Doris A. Davis made history on this day, June 5, 1973, when she was elected as Campton, California’s largest city, and cemented her position in American and Black history as the nation’s first female African-American mayor.
Doris A. Davis, a 37-year-old former teacher who served as a city councilwoman, was elected mayor of Compton, California, on June 5th, 1973, making history as the first black woman to hold that position in a major American metropolis. She was only the second African-American woman to hold the position of president in American history. Doris, a mother of two, focused on the issues of a rising crime rate and high unemployment rates in Compton, a suburb of Los Angeles, and she garnered 55.4% of the votes.
She defeated Douglas Dollarhide, the incumbent mayor, alongside other seven primary candidates, thereby becoming the head of the city. She served as mayor between 1973 and 1977.
During her earliest days on the job, at a meeting of the City Council of Compton, a councilman, who mistakenly referred to Doris as “Mr. Mayor.” He asked, “Your honor, we are indeed fortunate to have such a charming, attractive mayor, but tell me, how you would like us to address you?” She replied, “I have researched the matter, and I believe the proper title is ‘Madam Mayor’.” The councilman responded with a guffaw, “Madam Mayor?”, and continued, “I’m sorry Mrs.

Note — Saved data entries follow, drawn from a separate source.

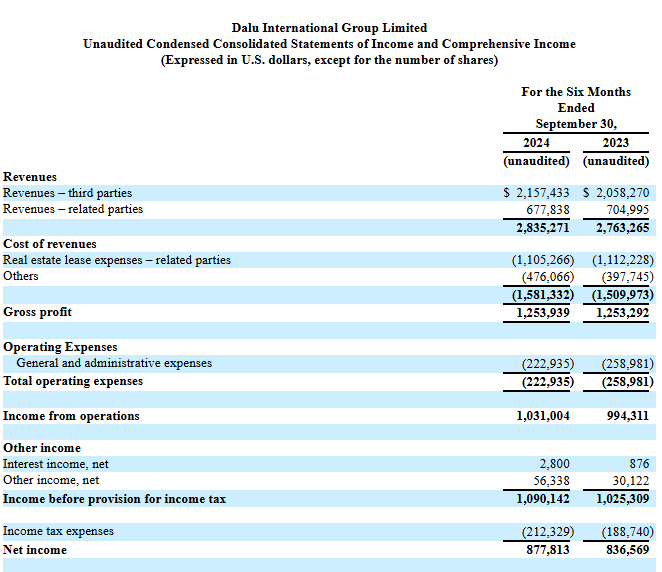662x572 pixels.
Task: Click the 'General and administrative expenses' label
Action: point(114,364)
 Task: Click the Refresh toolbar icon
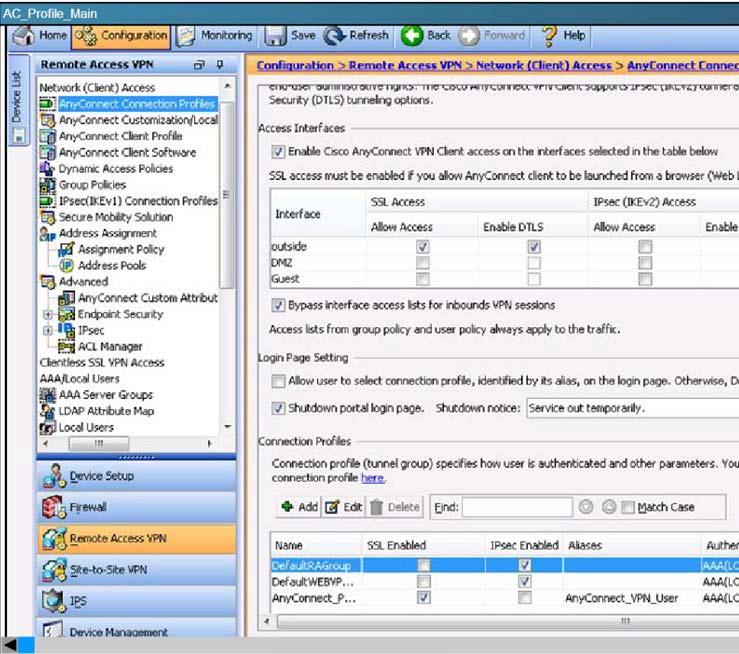click(x=333, y=35)
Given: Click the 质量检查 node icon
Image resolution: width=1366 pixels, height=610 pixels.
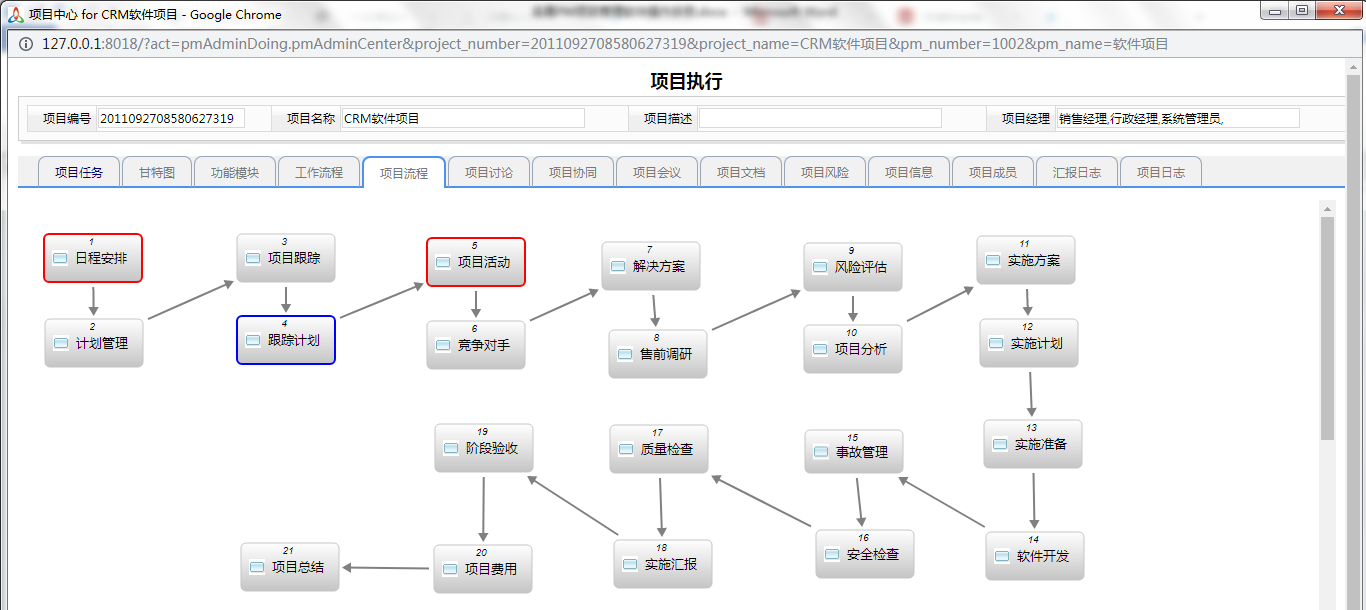Looking at the screenshot, I should pos(626,450).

Davis, but madam has such a bad connotation; I think I’d better try to find another title for you.”
The new mayor of Compton admitted that she had no reservations about how she should be addressed and then went on to rule her first council meeting with an iron grip. Evidently accustomed to these chauvinistic innuendos, Doris Davis is said to have responded amusingly to remarks like a worker suggesting she paint her office’s door pink and a political rival saying “a woman’s place is at home, in the house.”
Doris Davis is the only woman who have held the office of mayor of Compton to this day. Between 1965 and 1973, she was elected to three terms and held the position of Compton City Clerk for two terms, totaling eight years. Being the first African-American and the first female city clerk in the United States, Doris’ initial election to the job represented another historic triumph. Her life in education came before and continued alongside her political career.
With a background in elementary education, Doris launched the Daisy Child Development Centers, a non-profit organization, in 1967. She had previously taught in both Chicago and Los Angeles schools. She started it so that teenage mothers who were not married would have more options, including training, employment, housing, and childcare. Doris is still the organization’s executive director today, meeting the requirements of Compton, California residents spanning more than three generations in terms of child development.